Thursday, October 22, 2009
Unmerited favor
Even though I only make it there about once a month, I am continuing to feel it is a meaningful experience for me. It keeps me thinking about the African-American experience – historically and in the present-day – and makes me feel more “legitimate” as the mother of a child with African heritage.
I am continually touched by the warm welcome that the members of the congregation give me. It is yet another instance of acceptance that I have recently experienced in my life. I previously wrote about the profound experience of E’s perfect love, but I’ve realized that I didn’t delve deeply enough into the transformative effects of the adoption experience on my self-esteem.
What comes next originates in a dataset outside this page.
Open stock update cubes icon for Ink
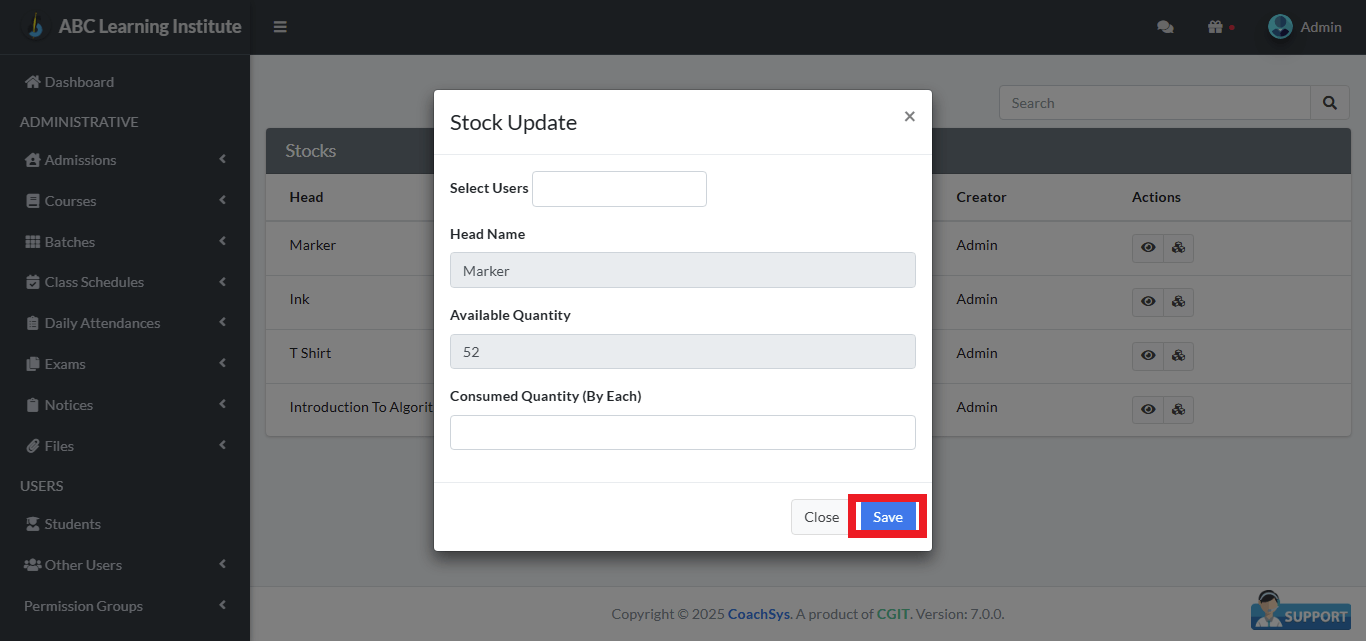This screenshot has width=1366, height=641. (x=1178, y=301)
It has been over a year and half since were chosen by E’s birthmother, and I still marvel at it. What did she see in us that would make her think we deserved such a profound gift? I feel so flawed and unworthy. I can’t say enough how amazing she is to us. On Mother’s Day, she wrote to us thanking us for being “the best” parents.
Both her loving treatment of us and E’s perfect love seriously challenge my lack of self-worth. It is giving me the inkling of the possibility that I am not so unworthy after all.
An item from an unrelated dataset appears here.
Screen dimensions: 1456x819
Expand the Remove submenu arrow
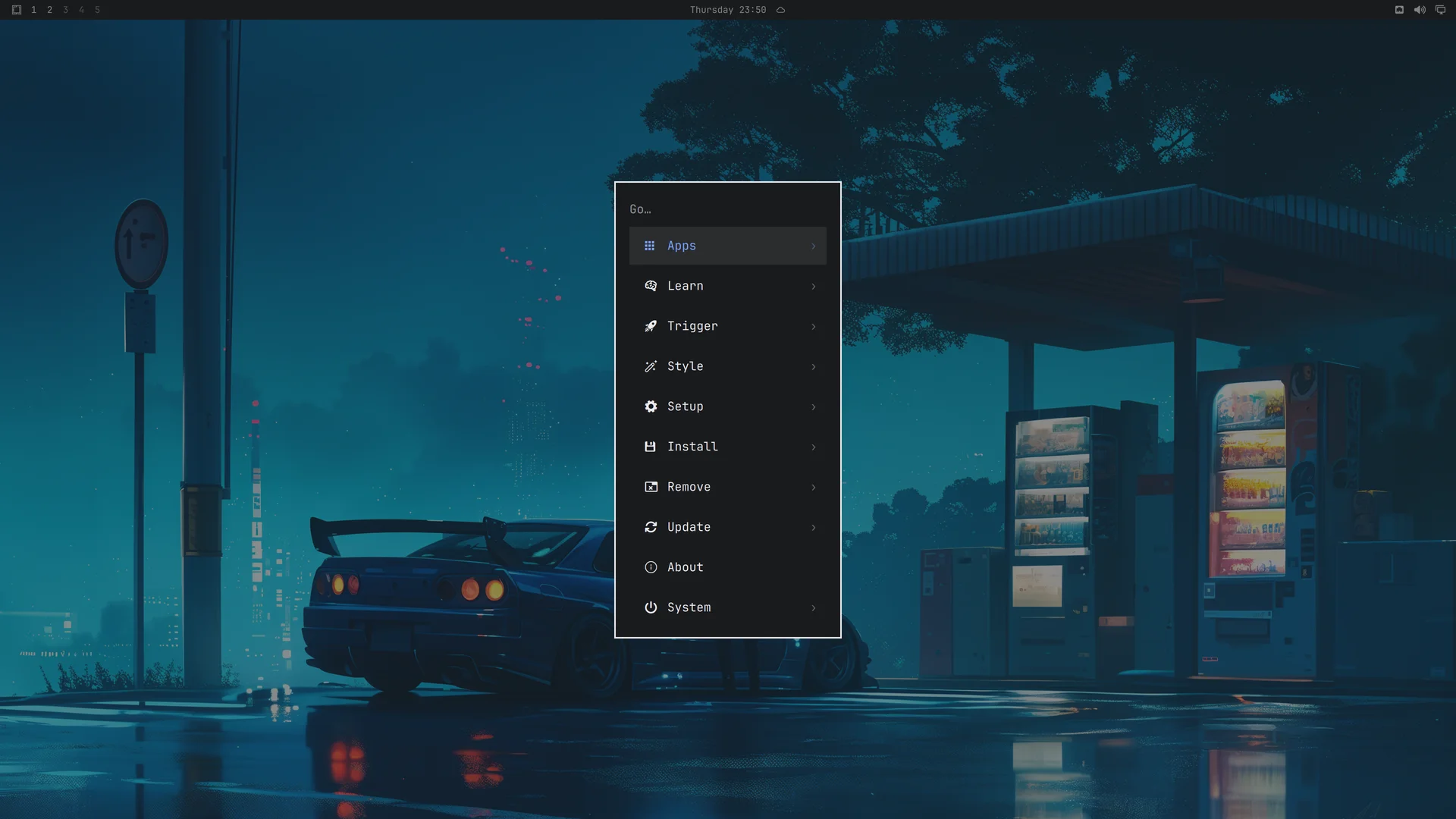[x=814, y=487]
You hear the word bandied about, but I think this might be the meaning of the word GRACE. Wikipedia says that “In Christianity, grace is ‘unmerited favor’ from God (Ephesians 2:8-9).” And that exactly how I feel – as if B’s and E’s favor is unmerited by me.
When you add to this the touching generosity of the members of St. Paul’s AME Zion, I’m feeling a bit overwhelmed with grace these days.

Asking why
I think I have written previously about the idea that “there is a baby meant for us.” This phrase was shoved by our throats by the Christians surrounding us at our adoption agency, so we really fought it. It’s a case of the message being lost because of the messenger.
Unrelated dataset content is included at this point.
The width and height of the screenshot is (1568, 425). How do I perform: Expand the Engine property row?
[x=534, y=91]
This meant that we couldn’t find comfort in the idea of God’s plan during our adoption process. I tried to find meaning during the down periods:
- Why were we matched with a situation only to have the baby be stillborn? The answer I cam e to was that we were meant to help the expectant mother in her time of need, before baby Adam died.
- Why were we used by a mother who never meant to place? It’s hard to find solace from this experience, but it did help me learn more about my mother’s experience during my childhood.
As I reassess the adoption experience with the idea that our long wait and disappointments were a part of our path to E, I think about whether those challenges were destined to happen and how they were an important part of our experience.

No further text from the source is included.